À l'identique de la réunion ordinaire, la réunion supplémentaire du CSE donne lieu au formalisme de la convocation des membres du CSE par le président de l'instance.
Cette convocation est :
- écrite ;
- adressée à :
- d'une part, tous les membres de la délégation du personnel (les élus) ;
- d'autre part, tous les membres dits « de droit » : le médecin du travail, l'inspecteur du travail, le responsable ou l'agent chargé de la sécurité au sein de l'entreprise ou de l'association, l'agent du service de prévention de la CARSAT, les représentants syndicaux dans les établissements d'au moins 300 salariés.

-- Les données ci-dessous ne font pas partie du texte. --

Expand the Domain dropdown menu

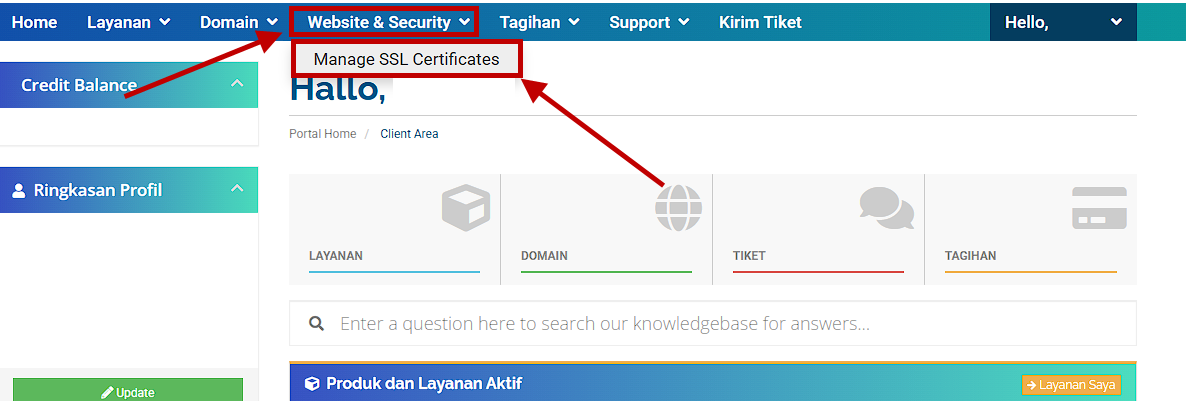point(238,22)
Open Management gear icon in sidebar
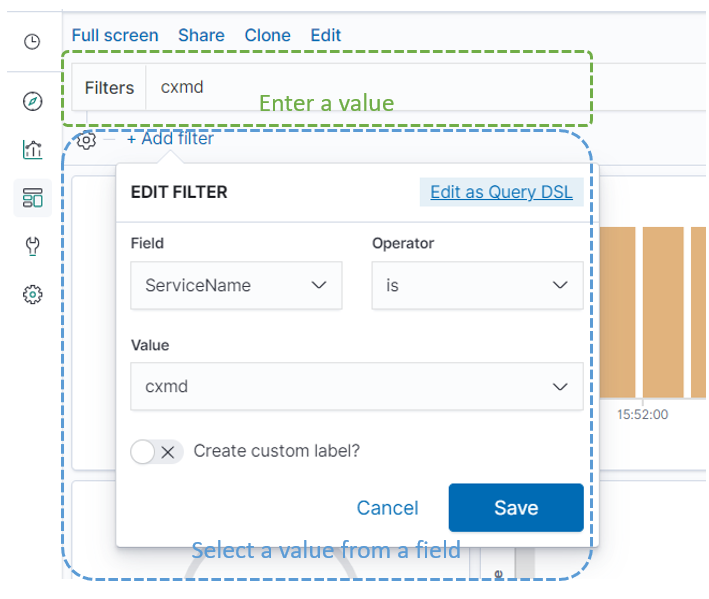 click(32, 294)
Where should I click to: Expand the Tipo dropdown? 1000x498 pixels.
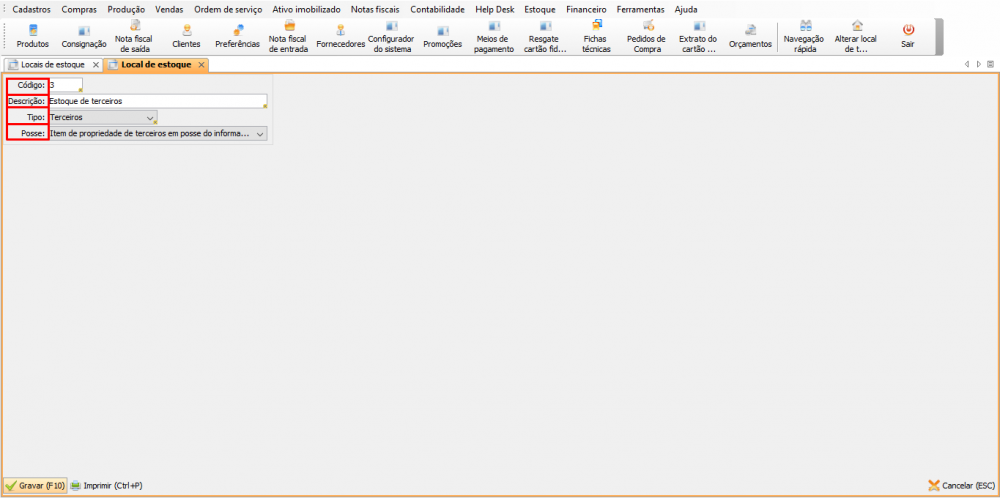click(150, 117)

Remarque : des dispositions de convention ou d'accord collectif peuvent prévoir des modalités particulières de réunion (modalités et délais de convocation, destinataires spécifiques de la convocation, etc.) ; l'employeur est alors tenu de les respecter.
Attention, cette obligation de convocation de tous les membres du CSE à une réunion supplémentaire du comité est de respect impératif, faute de quoi l'employeur peut être soumis à des sanctions dont certaines sont pénales (délit d'entrave de l'article L. 4742-1 du Code du travail qui prévoit une sanction sous forme d'emprisonnement d'une durée de 1 an et d'amende d'un montant de 3 750 €).
À défaut d'accord entre l'employeur et les élus au CSE, le recours à la visioconférence pour tenir les réunions des comités sociaux et économiques est limité à trois réunions par an.